Other Kubernetes Components
Other important components of Kubernetes are:
- Operators: controllers or watch-loops. An operator is an agent, or informer, and a downstream store. Examples of operators are endpoints, namespaces, and serviceaccounts, which manage the eponymous resources for Pods. Deployments manage replicaSets, which manage Pods running the same podSpec, or replicas.
- Services: it is an operator which listens to the endpoint operator to provide a persistent IP for Pods, which have ephemeral IP addresses chosen from a pool. It sends messages via the API Server to kube-proxy on every node, as well as the network plugin such as calico-kube-controllers. A service also connects Pods together; exposes Pods to Internet; decouples settings; and handles Pod access policy for inbound requests, useful for resource control, as well as for security.
- Namespaces: mechanism for isolating groups of resources within a single cluster).
- Quotas: provides constraints that limit aggregate resource consumption per namespace.
- Network and policies: application-centric constructs thst allow you to specify how a pod may communicate with various network “entities” over the network.
- Storage: volumes, persistent volumes, node-specific volume limits, etc.
An example of Service Network is illustrated in the graphic below, where there is a pod with a primary container (App) with an optional sidecar Logger. The pause container is used for reserving the IP address in the namespace prior to starting the other pods. The figure also shows a ClusterIP, which “exposes” the deployed App for connecting inside the cluster, not the IP of the cluster. The ClusterIP can be used to connect to a NodePort for outside the cluster, an IngressController or proxy, or another “backend” pod or pods.
Cloud Native Platforms
Cloud native platforms, such as Symworld, enable the design, constructing, and operating workloads that are built in the cloud (private, hybrid or public) and take full advantage of the cloud computing model.

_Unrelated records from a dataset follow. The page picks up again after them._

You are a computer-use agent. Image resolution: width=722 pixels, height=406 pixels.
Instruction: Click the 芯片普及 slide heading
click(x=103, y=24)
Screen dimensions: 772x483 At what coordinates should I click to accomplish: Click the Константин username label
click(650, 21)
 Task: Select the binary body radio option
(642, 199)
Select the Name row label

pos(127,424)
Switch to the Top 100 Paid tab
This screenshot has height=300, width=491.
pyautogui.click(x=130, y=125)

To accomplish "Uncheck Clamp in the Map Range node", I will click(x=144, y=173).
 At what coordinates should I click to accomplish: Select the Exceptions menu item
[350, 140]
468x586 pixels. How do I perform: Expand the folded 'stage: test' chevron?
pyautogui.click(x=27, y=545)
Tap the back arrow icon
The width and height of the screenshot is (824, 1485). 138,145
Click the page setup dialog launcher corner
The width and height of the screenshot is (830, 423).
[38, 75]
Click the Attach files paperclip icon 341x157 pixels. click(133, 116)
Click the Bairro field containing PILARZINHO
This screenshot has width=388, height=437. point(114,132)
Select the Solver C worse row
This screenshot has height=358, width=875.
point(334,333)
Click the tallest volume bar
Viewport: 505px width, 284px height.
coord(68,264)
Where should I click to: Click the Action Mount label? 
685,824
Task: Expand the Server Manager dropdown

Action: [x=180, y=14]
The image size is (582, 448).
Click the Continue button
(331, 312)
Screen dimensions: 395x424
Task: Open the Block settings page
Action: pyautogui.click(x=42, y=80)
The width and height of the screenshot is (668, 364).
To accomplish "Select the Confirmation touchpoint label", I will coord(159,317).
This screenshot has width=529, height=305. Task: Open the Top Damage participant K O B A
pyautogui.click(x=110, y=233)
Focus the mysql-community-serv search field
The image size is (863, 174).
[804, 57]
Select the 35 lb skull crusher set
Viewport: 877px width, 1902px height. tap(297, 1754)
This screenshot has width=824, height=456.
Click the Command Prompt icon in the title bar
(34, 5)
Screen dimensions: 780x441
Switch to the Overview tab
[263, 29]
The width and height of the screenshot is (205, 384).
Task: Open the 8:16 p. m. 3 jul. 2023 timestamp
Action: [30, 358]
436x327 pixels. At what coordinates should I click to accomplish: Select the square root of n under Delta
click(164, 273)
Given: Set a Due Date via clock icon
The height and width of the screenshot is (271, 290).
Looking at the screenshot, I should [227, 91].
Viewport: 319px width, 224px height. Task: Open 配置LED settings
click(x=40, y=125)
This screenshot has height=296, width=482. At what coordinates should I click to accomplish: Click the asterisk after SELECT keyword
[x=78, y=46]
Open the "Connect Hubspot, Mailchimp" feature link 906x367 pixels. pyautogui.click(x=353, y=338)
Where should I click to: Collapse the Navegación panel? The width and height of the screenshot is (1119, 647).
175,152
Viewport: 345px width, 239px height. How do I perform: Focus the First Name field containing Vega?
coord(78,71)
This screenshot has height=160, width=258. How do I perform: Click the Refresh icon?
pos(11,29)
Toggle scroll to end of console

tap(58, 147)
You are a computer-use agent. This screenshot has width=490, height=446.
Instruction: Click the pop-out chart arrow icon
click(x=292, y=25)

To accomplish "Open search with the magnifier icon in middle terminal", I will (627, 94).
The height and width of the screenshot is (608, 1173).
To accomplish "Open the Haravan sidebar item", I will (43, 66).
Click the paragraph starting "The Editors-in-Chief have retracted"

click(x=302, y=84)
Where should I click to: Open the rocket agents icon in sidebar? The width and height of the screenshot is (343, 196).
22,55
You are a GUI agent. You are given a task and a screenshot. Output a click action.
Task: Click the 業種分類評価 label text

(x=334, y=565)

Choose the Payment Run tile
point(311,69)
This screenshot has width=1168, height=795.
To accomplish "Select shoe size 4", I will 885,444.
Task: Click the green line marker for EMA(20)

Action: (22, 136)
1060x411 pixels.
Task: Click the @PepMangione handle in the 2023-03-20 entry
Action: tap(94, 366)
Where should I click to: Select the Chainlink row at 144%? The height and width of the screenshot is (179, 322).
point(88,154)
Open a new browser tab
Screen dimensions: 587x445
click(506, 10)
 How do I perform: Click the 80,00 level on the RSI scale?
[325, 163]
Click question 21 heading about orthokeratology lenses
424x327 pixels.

At the same time, the new architecture, emerging and disruptive technologies, such as virtualization, disaggregation, automation, and intelligence, bring inevitable changes to the threat landscape by introducing new security challenges, which need to be seriously considered and potential risks (threats*vulnerabilities) to disruption and hostile interference need to be mitigated.
Here are some suggestions, by no means exhaustive, on how to improve the security posture of cloud-native platforms deploying appropriate safeguards and best practices, which allow the reduction of exposure to potential cyber threats and timely responses to intrinsic vulnerability coming along with the introduction of the new technologies.
The CNCF provides a list of essential tests for obtaining a CNF Certification. The Security Tests give a general overview of what each test does, a link to the test code for that test, and links to additional information when relevant/available.